2.6 Government or Third Party. I also agree to assign all my right, title and interest in and to any particular Company Invention to a third party, including without limitation the United States, as directed by the Company.

2.7 Works for Hire. I acknowledge that all original works of authorship which are made by me (solely or jointly with others) within the scope of my employment and which are protectable by copyright are “works made for hire,” pursuant to United States Copyright Act (17 U.S.C., Section 101).

2.8 Enforcement of Proprietary Rights. I will assist the Company in every proper way to obtain, and from time to time enforce, United States and foreign Proprietary Rights relating to Company Inventions in any and all countries. To that end I will execute, verify and deliver such documents and perform such other acts (including appearances as a witness) as the Company may reasonably request for use in applying for, obtaining, perfecting, evidencing, sustaining and enforcing such Proprietary Rights and

 

 

2.


the assignment thereof. In addition, I will execute, verify and deliver assignments of such Proprietary Rights to the Company or its designee. My obligation to assist the Company with respect to Proprietary Rights relating to such Company Inventions in any and all countries shall continue beyond the termination of my employment, but the Company shall compensate me at a reasonable rate after my termination for the time actually spent by me at the Company’s request on such assistance.

In the event the Company is unable for any reason, after reasonable effort, to secure my signature on any document needed in connection with the actions specified in the preceding paragraph, I hereby irrevocably designate and appoint the Company and its duly authorized officers and agents as my agent and attorney in fact, which appointment is coupled with an interest, to act for and in my behalf to execute, verify and file any such documents and to do all other lawfully permitted acts to further the purposes of the preceding paragraph with the same legal force and effect as if executed by me. I hereby waive and quitclaim to the Company any and all claims, of any nature whatsoever, which I now or may hereafter have for infringement of any Proprietary Rights assigned hereunder to the Company.

3. RECORDS. I agree to keep and maintain adequate and current records (in the form of notes, sketches, drawings and in any other form that may be required by the Company) of all Proprietary Information developed by me and all Inventions made by me during the period of my employment at the Company, which records shall be available to and remain the sole property of the Company at all times.

4. ADDITIONAL ACTIVITIES. I agree that during the period of my employment by the Company I will not, without the Company’s express written consent, engage in any employment or business activity which is competitive with, or would otherwise conflict with, my employment by the Company. I agree further that for the period of my employment by the Company and for five (5) years after the date of termination of my employment by the Company I will not, either directly or through others, solicit or attempt to solicit any employee, independent contractor or consultant of the company to terminate his or her relationship with the Company in order to become and employee, consultant or independent contractor to or for any other person or entity.

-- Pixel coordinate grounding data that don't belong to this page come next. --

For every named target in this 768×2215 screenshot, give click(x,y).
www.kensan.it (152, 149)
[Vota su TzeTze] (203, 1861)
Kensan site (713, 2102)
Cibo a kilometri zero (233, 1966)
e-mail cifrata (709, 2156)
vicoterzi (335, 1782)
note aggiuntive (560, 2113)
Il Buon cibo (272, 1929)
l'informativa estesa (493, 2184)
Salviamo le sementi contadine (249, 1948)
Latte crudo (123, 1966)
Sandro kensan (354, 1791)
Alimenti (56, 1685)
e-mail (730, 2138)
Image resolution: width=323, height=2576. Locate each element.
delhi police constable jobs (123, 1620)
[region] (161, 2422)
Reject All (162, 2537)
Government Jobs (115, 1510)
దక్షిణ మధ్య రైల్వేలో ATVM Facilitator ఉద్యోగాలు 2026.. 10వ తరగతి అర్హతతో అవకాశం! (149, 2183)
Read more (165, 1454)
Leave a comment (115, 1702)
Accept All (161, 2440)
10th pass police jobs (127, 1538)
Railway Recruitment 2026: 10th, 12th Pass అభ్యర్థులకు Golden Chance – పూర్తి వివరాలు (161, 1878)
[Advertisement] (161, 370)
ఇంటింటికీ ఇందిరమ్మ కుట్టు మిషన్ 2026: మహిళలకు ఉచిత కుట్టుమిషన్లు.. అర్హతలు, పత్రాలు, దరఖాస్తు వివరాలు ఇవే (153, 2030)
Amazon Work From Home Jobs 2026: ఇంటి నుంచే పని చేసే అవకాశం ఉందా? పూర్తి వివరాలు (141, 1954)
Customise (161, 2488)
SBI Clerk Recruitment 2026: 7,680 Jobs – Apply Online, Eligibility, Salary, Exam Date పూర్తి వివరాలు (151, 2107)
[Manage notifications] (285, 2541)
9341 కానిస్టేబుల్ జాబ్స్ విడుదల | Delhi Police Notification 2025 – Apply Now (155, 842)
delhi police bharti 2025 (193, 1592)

5. NO CONFLICTING OBLIGATION. I represent that my performance of all the terms of this Agreement and as an employee of the Company does not and will not breach any agreement to keep in confidence information acquired by me in

confidence or in trust prior to my employment by the Company. I have not entered into, and I agree I will not enter into, any agreement either written or oral in conflict herewith.

6. RETURN OF COMPANY DOCUMENTS. When I leave the employ of the Company, I will deliver to the Company any and all drawings, notes, memoranda, specifications, devices, formulas, and documents, together with all copies thereof, and any other material containing or disclosing any Company Inventions, Third Party Information or Proprietary Information of the Company. I further agree that any property situated on the Company’s premises and owned by the Company, including disks and other storage media, filing cabinets or other work areas, is subject to inspection by Company personnel at any time with or without notice. Prior to leaving, I will cooperate with the Company in completing and signing the Company’s termination statement.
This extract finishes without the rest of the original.